U.尾区分が中心区分からの距離の増加とともに概ね減少する断面寸法を有する、実施形態I及びM〜Tのいずれか1つの装具。
V.本体が、凹部と装具の外部の両方と連通する開口部を有し、扉を本体に組み立てるときに、開口部を通って凹部に入る凸部の通路を可能にするのに十分な大きさに寸法決定される、実施形態A〜Uのいずれか1つの装具。
W.アーチ状区分と対向する側壁との間の間隔が、保持部材が圧縮応力の状態で維持されるように寸法決定される、実施形態I及びM〜Vいずれか1つの装具。
X.本体が、一対の対向する溝を更に備え、扉が、一対の溝に摺動可能に受容される一対のレールを備える、実施形態A〜Wのいずれか1つの装具。
Y.扉が、装具の全近心−遠心幅と実質的に適合する近心−遠心幅を有する、実施形態A〜Xの装具。
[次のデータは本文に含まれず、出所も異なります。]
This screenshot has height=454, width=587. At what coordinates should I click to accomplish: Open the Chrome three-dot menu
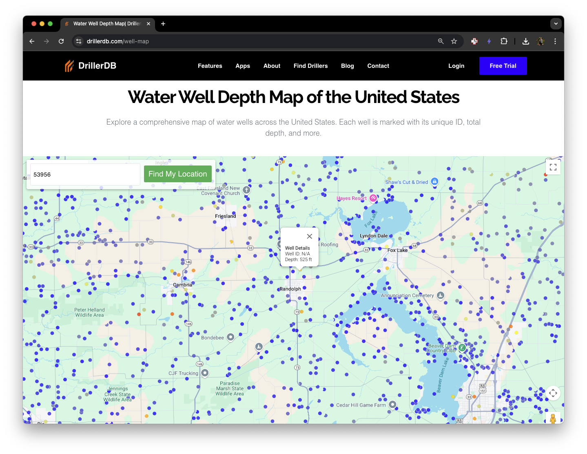[555, 41]
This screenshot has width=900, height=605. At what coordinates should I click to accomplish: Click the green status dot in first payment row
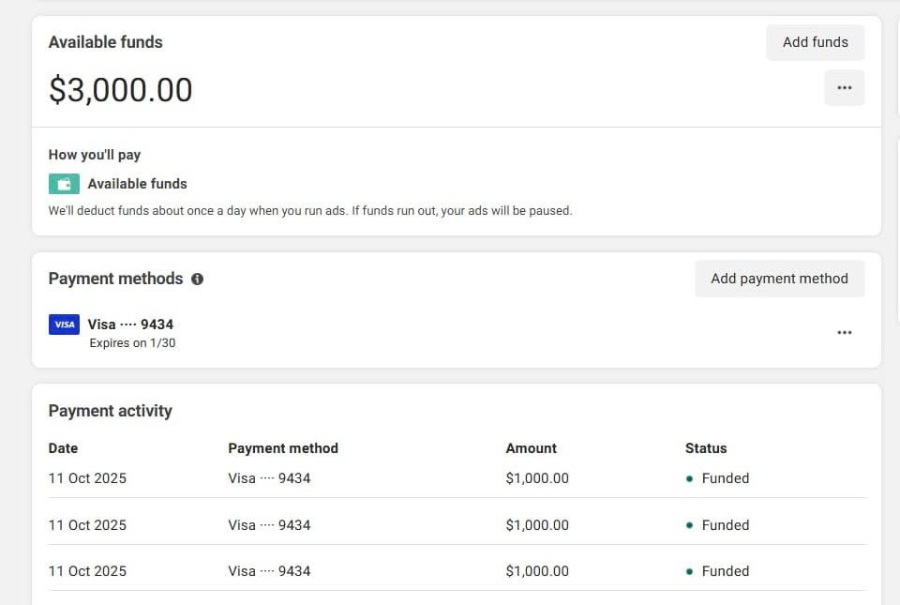690,478
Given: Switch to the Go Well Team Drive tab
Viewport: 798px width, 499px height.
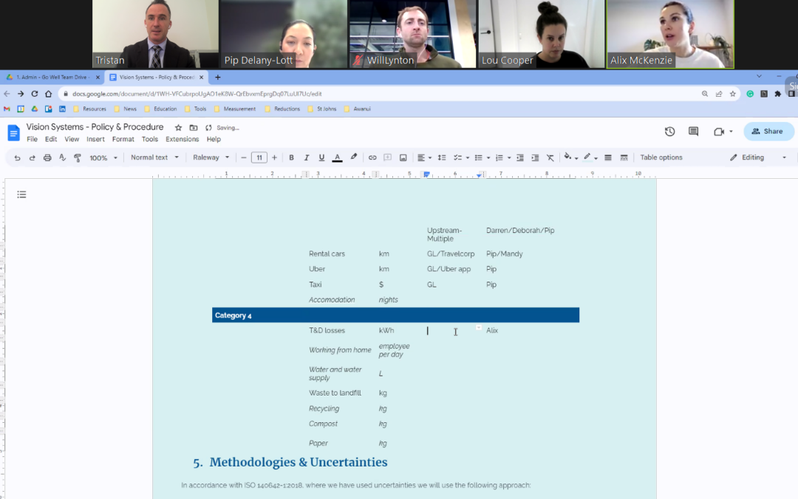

Z.セラミック本体と、凸部を有するセラミック扉と、保持部材を有する歯科矯正装具の組み立て方法であって、保持部材を本体内に位置する凹部に配置する工程と、凸部が保持部材の外面に接触するまで、扉を本体に配設された一対のレールに沿って摺動可能に係合する工程と、凸部が凹部と保持部材の内面との組み合わせによって少なくとも部分的に画定される凹部の領域内に受容されるまで扉を保持部材に対して付勢する工程と、を含む、方法。
AA.保持部材が、扉の本体への組み立てを可能にするように弾性的に歪み、その後に凹部の側壁と係合して自然な分解を阻止する歯止めを備える、実施形態Zの方法。
【0083】
上述の全ての特許及び特許出願は、本説明に明示的に組み込まれる。上記の発明は、明瞭さ及び理解を目的として図及び実施例によってある程度詳細に述べたものである。しかしながら、様々な代替例、改変例、及び均等物の使用が可能であり、上記の説明は発明の範囲を限定するものとして解釈されるべきではない。また、本発明の範囲は、特許請求の範囲及びその均等物によって定義されるものである。